For example, you often see four or five gas stations in the same block, or all these restaurants clustered in a strip mall, etc. – the idea being (if I remember correctly) that customers would come to think of the area as “the gas area” or “the food area” and visit more often.
As you might imagine, the models you cover in econ 101 are simplified a lot to make them intelligible. That said, assuming that customers choose the closest store is probably not all that bad an approximation to what actually goes on.
I don’t think that the assumption of customers choosing the place purely on walking distance or some other such minor issue is always credible. In some cases people may also choose based on “fairness” or let’s say the desire to support the underdog competitor to keep them around to protect against monopolistic price increases in the future.
Of course. But the way you test for that is to see how much of the phenomenon (store selection) can be explained by the simplest model - only if the predictions of the simplest model fail to match the observations, do you start to look at other models (habit, fairness, etc.) to explain the deviations.
There is an area in Tysons Corner, Va., where there is a metric shitload of car dealerships. Something similar exists in Burtonsville, Md., and probably in a lot of other places. There are lots of other things to differentiate each dealer, so these areas are the “car dealership areas” so people do tend to flock there when car shopping.
I do not know how it got to be like that.
Starbucks found that they could open two stores across the street from each other and end up with double the sales overall than with just one store.

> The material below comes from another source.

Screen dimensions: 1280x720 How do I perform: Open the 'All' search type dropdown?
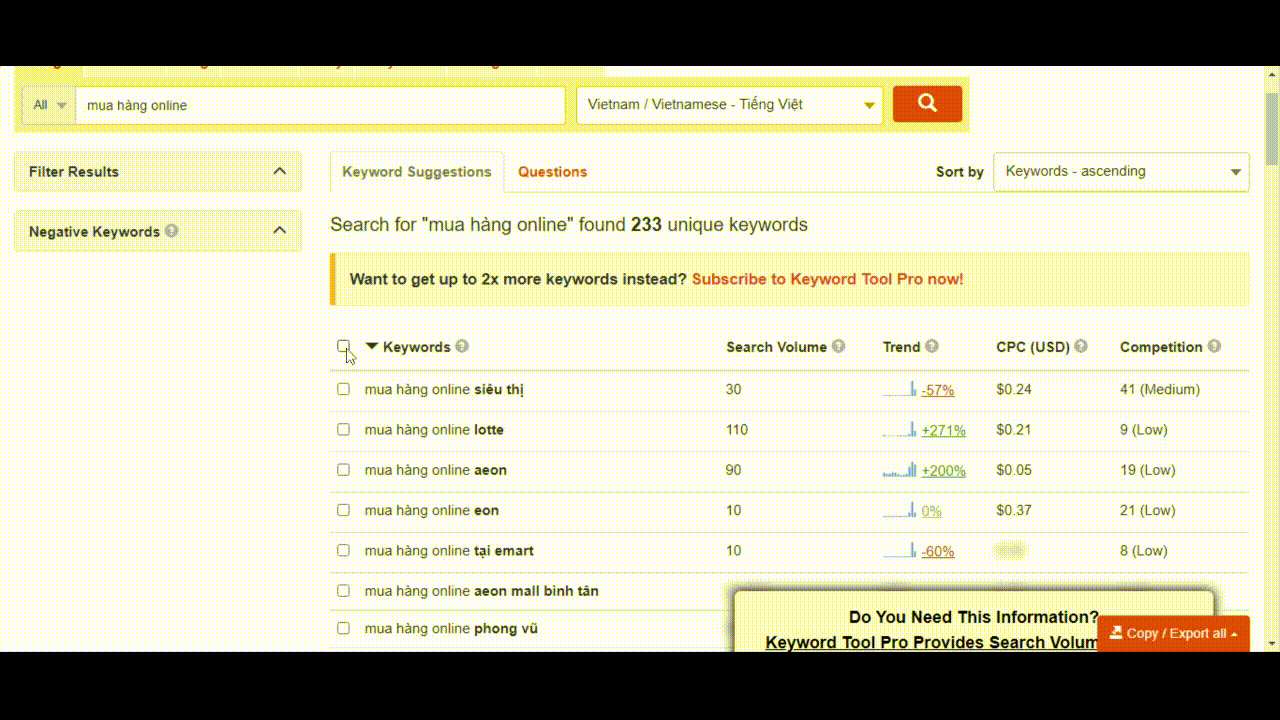(x=49, y=105)
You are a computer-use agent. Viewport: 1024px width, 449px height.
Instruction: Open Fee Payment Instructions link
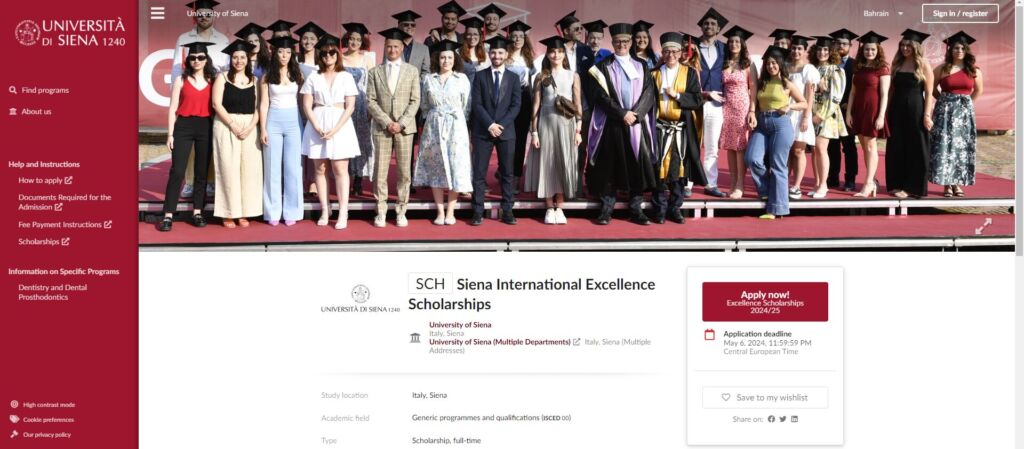tap(65, 224)
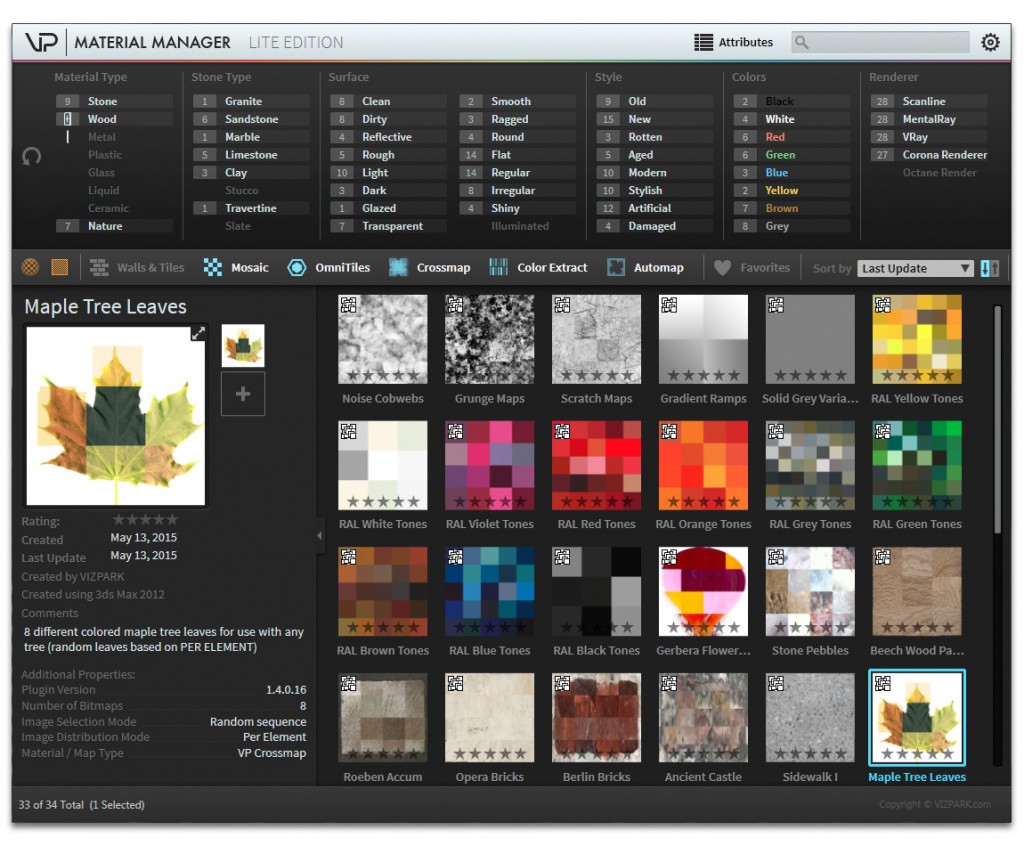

However, there is an Exxon station and a Sunoco directly across the street from each other near my house. Sometimes their prices can be several cents per gallon apart. Since gas is pretty much a commodity I’m not sure why anyone at all would go to the more expensive station, but they both seem to do a brisk business. Maybe it has to do with convenience depending on which direction the customer is going, and habit.
I’m not sure, but it sounds like you are describing something like a network externality. The more gas stations in the area, the more likely people will go to it for that service: each gas station adds to that promotional effect. According to a barber who once chatted with me, the effect is real and substantial. People will gravitate to an adjoining service business if they can’t be helped at that moment. Network effect - Wikipedia
Related concepts are studied by geographers and economists. New York City is a popular place to locate ad agencies and financial firms because… other ad agencies and financial firms are there. You can trade ideas with other specialists. Companies have a deep pool of talent to hire from, and the talent is there because there are lots of employers. Hollywood and Silicon Valley are 2 other examples.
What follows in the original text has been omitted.